> Exercise tasks
A: From the paragraph of the TNF-α and EGFR text that begins "There is recent evidence," list every reference number it cites.
B: According to the TNF-α and EGFR text, in what share of head and neck squamous cell carcinomas does EGFR gene amplification occur?
C: Please explain, in one to three sentences, what findings in the TNF-α and EGFR text lead it to suggest "a sensitizing effect between the blocking of the EGFR and the effects of TNF-α."

> Text

***

Tumor Necrosis Factor α Sensitizes Low Epidermal Growth Factor Receptor (EGFR)-expressing Carcinomas for Anti-EGFR Therapy¹ Free

There is recent evidence in the literature for the interaction of TNF-α³with the EGFR (1). Because TNF-α has been identified as a potential cytokine for inducing apoptosis, its apoptotic effects may be used therapeutically. TNF-α binds to specific cell surface receptors and activates a cell death program as described previously (1, 2). The stimulated TNF-α receptor induces apoptosis through the stimulation of intracellular caspases. In contrast, the inhibition of these proteases (caspases)suppresses TNF-α-induced apoptosis (1). EGFR expression has been strongly increased by TNF-α via the p55 TNF-αreceptor (3, 8). Furthermore, TNF-α improves the vascular permeability of the tumor microvasculature and increases the uptake of immunoglobulins and monoclonal antibodies into the tumor(4). Recent studies (1) revealed evidence that TNF-α reduces EGFR tyrosine phosphorylation by stimulating a protein tyrosine phosphatase. It also has been demonstrated that EGF inhibits TNF-α-induced apoptosis (5). This suggests a sensitizing effect between the blocking of the EGFR and the effects of TNF-α.

It is well known that different malignant tumors overexpress the EGFR or amplify genes encoding the EGFR. In tumors of the head and neck,EGFR gene amplification occurs in 10–20% of squamous cell carcinomas,whereas overexpression of the EGFR occurs in a much higher proportion(6). In mammary carcinomas, gene amplification has been observed only rarely (6). Overexpression of the EGFR on cellular surfaces in adenocarcinomas of the mammary gland also occurs rarely (6). There have been a few studies showing that targeting the overexpressed EGFR with monoclonal antibodies leads to a reduction in tumor growth in vivo (2, 7, 8, 9, 10, 11). For strong antitumor activity of the monoclonal antibodies, high expression of the EGFR seems to be required (12, 13).

Referring to former studies (1, 2, 3) characterizing the interactive effect of TNF-α and monoclonal antibodies against the EGFR, we investigated possible new implications for anti-EGFR monoclonal antibody treatment. In this report, we first described the observation, in a large series of xenotransplant experiments, of a sensitizing effect between monoclonal antibody treatment against the EGFR and treatment with TNF-α. The combination of both agents resulted in enhanced tumor regression.

***

> Information shown
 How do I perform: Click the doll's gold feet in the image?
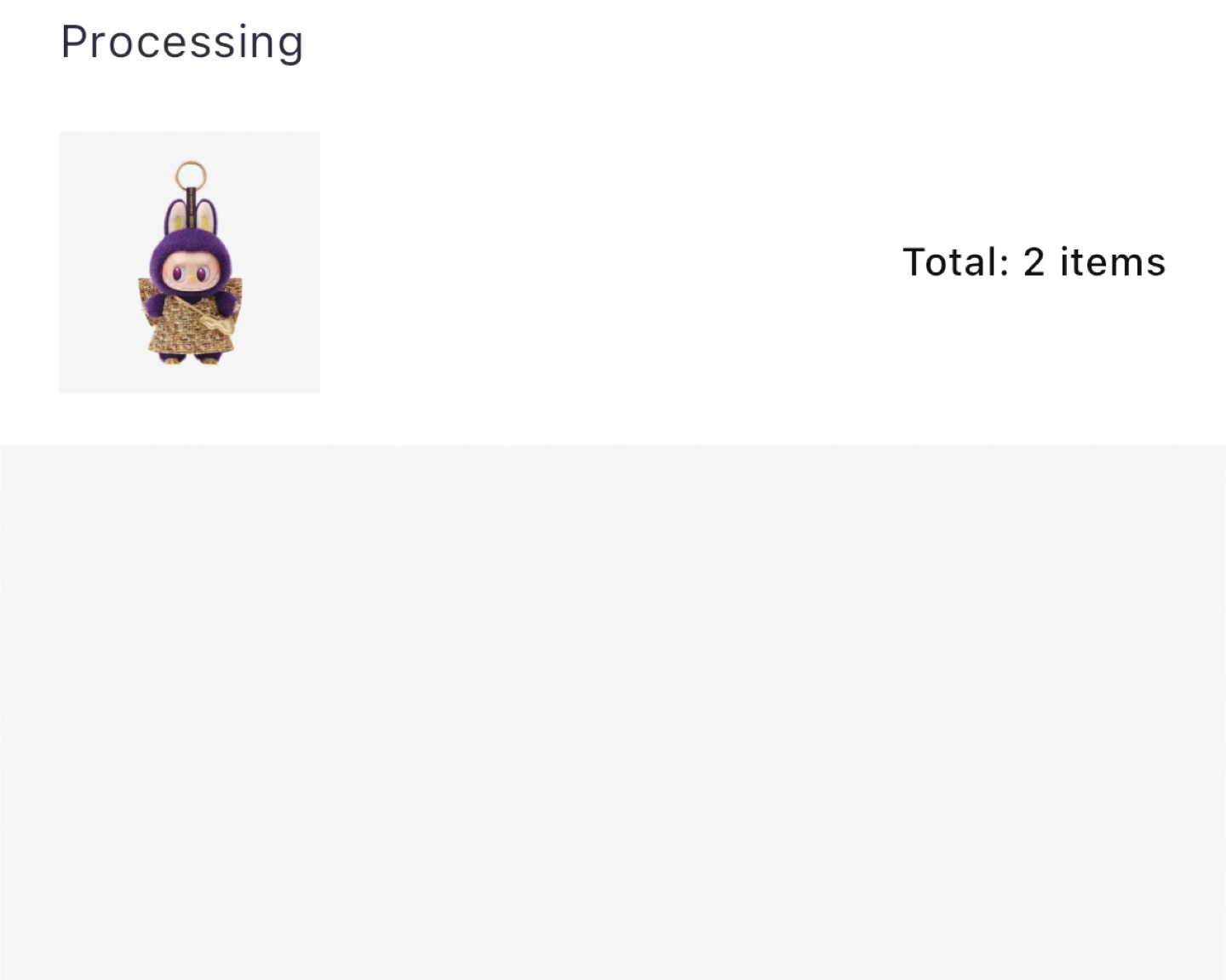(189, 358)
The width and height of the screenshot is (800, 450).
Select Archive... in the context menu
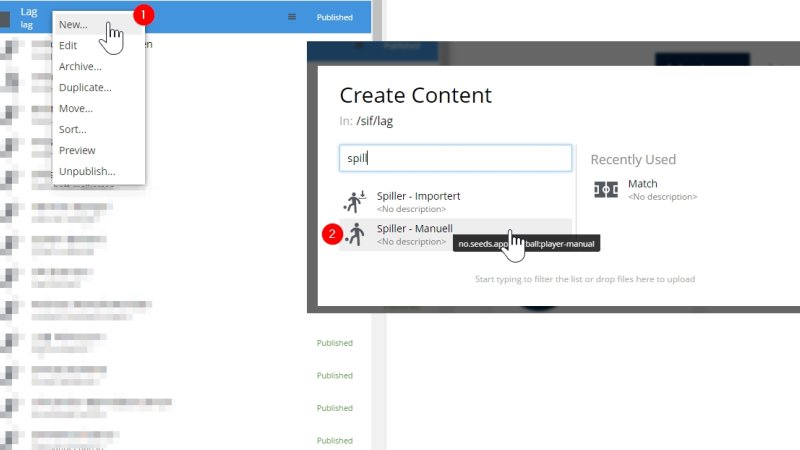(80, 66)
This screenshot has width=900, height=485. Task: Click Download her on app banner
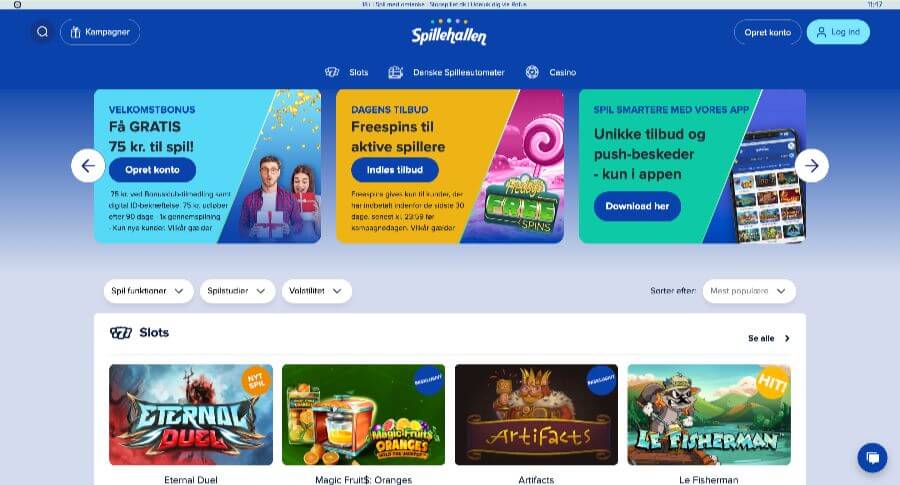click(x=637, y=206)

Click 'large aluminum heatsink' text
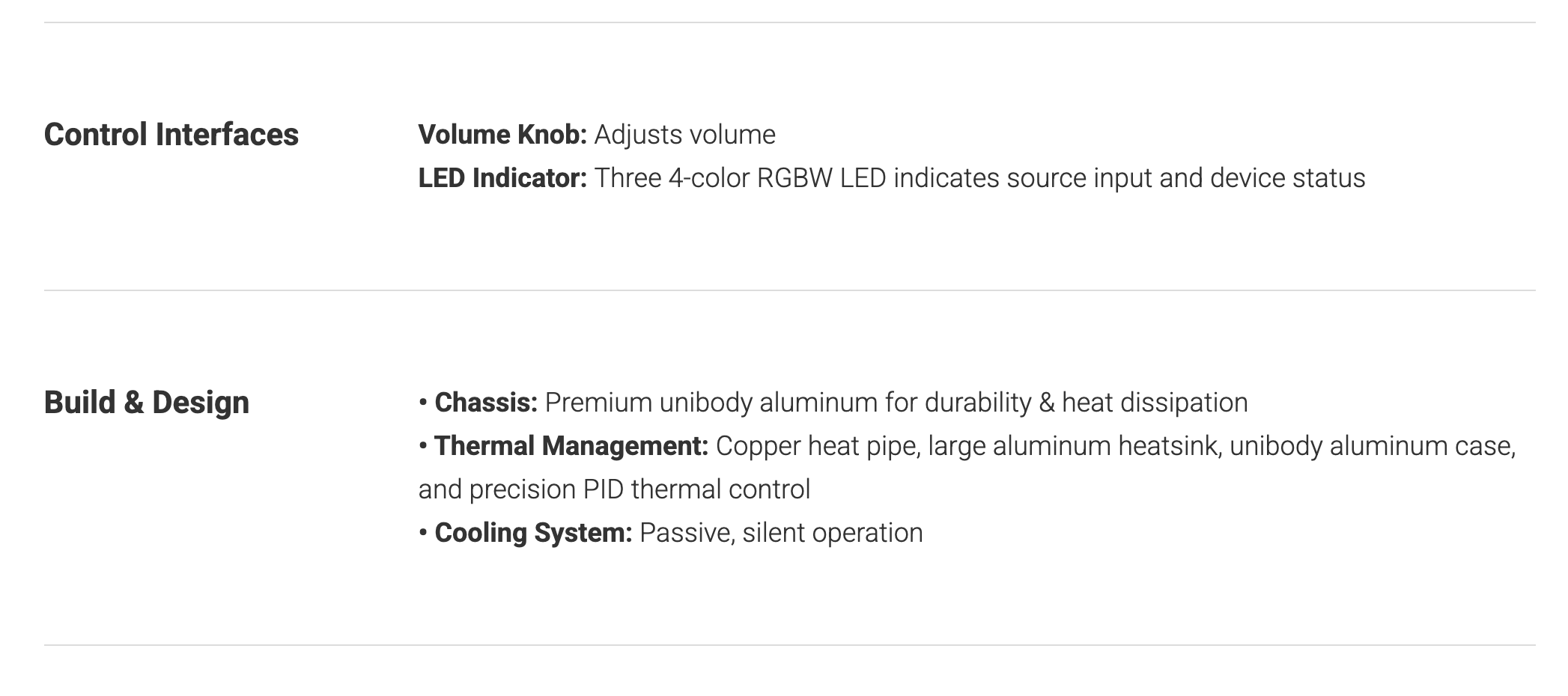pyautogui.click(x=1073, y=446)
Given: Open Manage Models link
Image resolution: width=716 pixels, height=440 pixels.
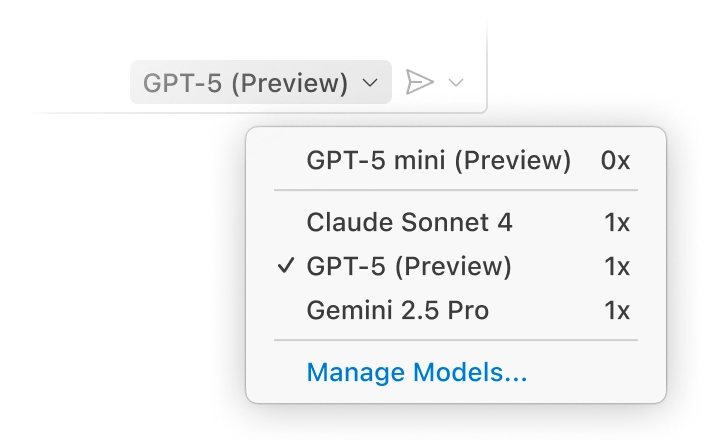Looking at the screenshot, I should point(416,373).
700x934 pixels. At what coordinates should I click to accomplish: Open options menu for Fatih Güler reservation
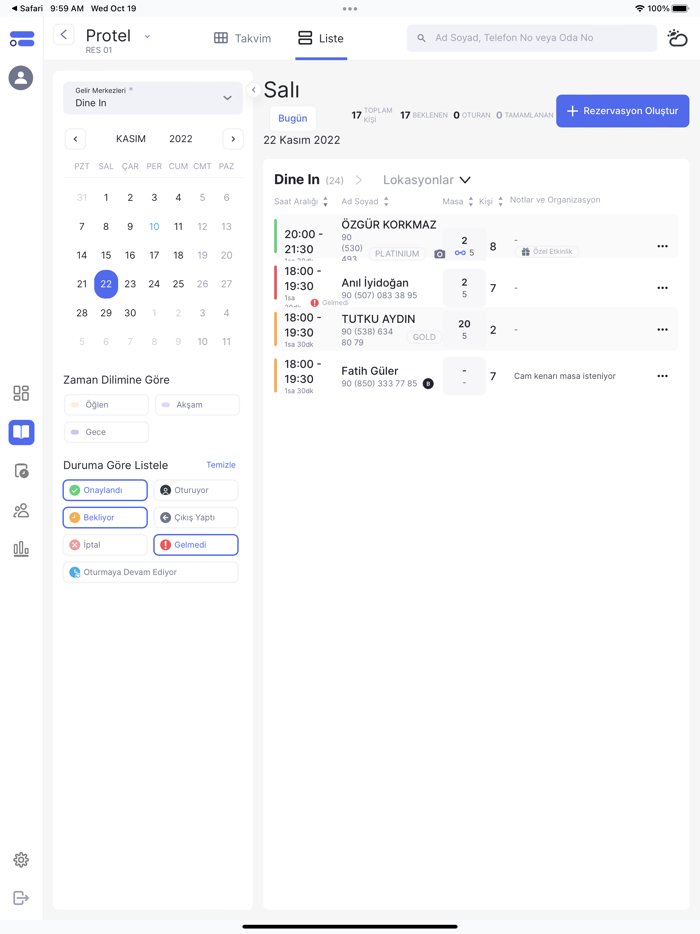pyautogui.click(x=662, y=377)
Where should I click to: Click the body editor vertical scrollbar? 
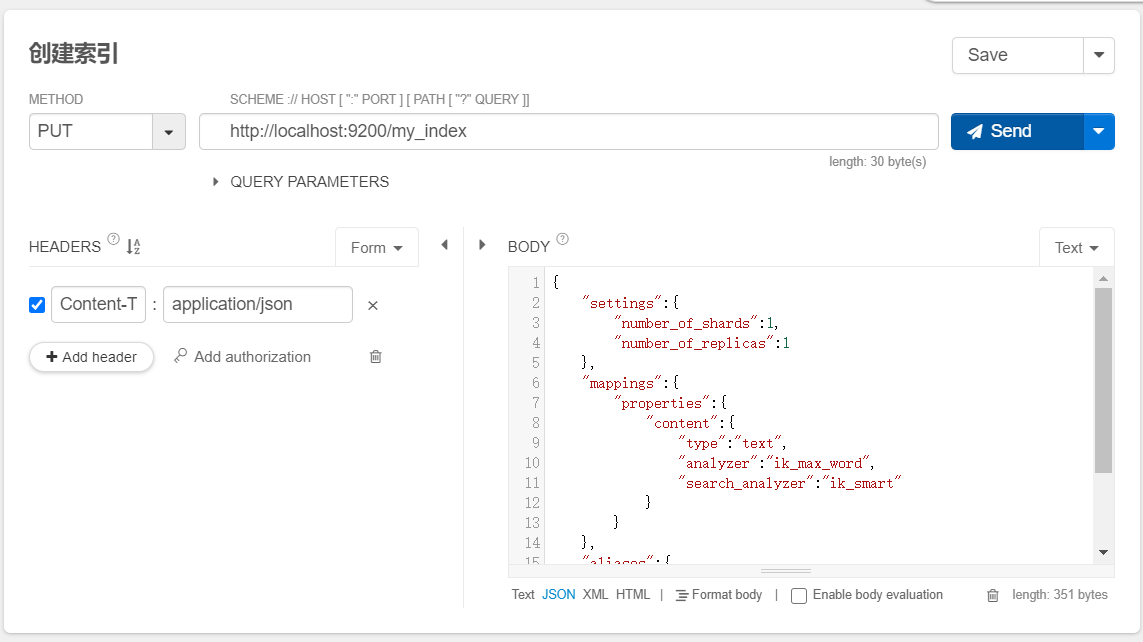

***

> Answers for this exercise
A: 1, 2, 3, 4, 5, 8

B: 10–20%

C: Studies showed that TNF-α lowers EGFR tyrosine phosphorylation by stimulating a protein tyrosine phosphatase. It has also been shown that EGF inhibits TNF-α-induced apoptosis.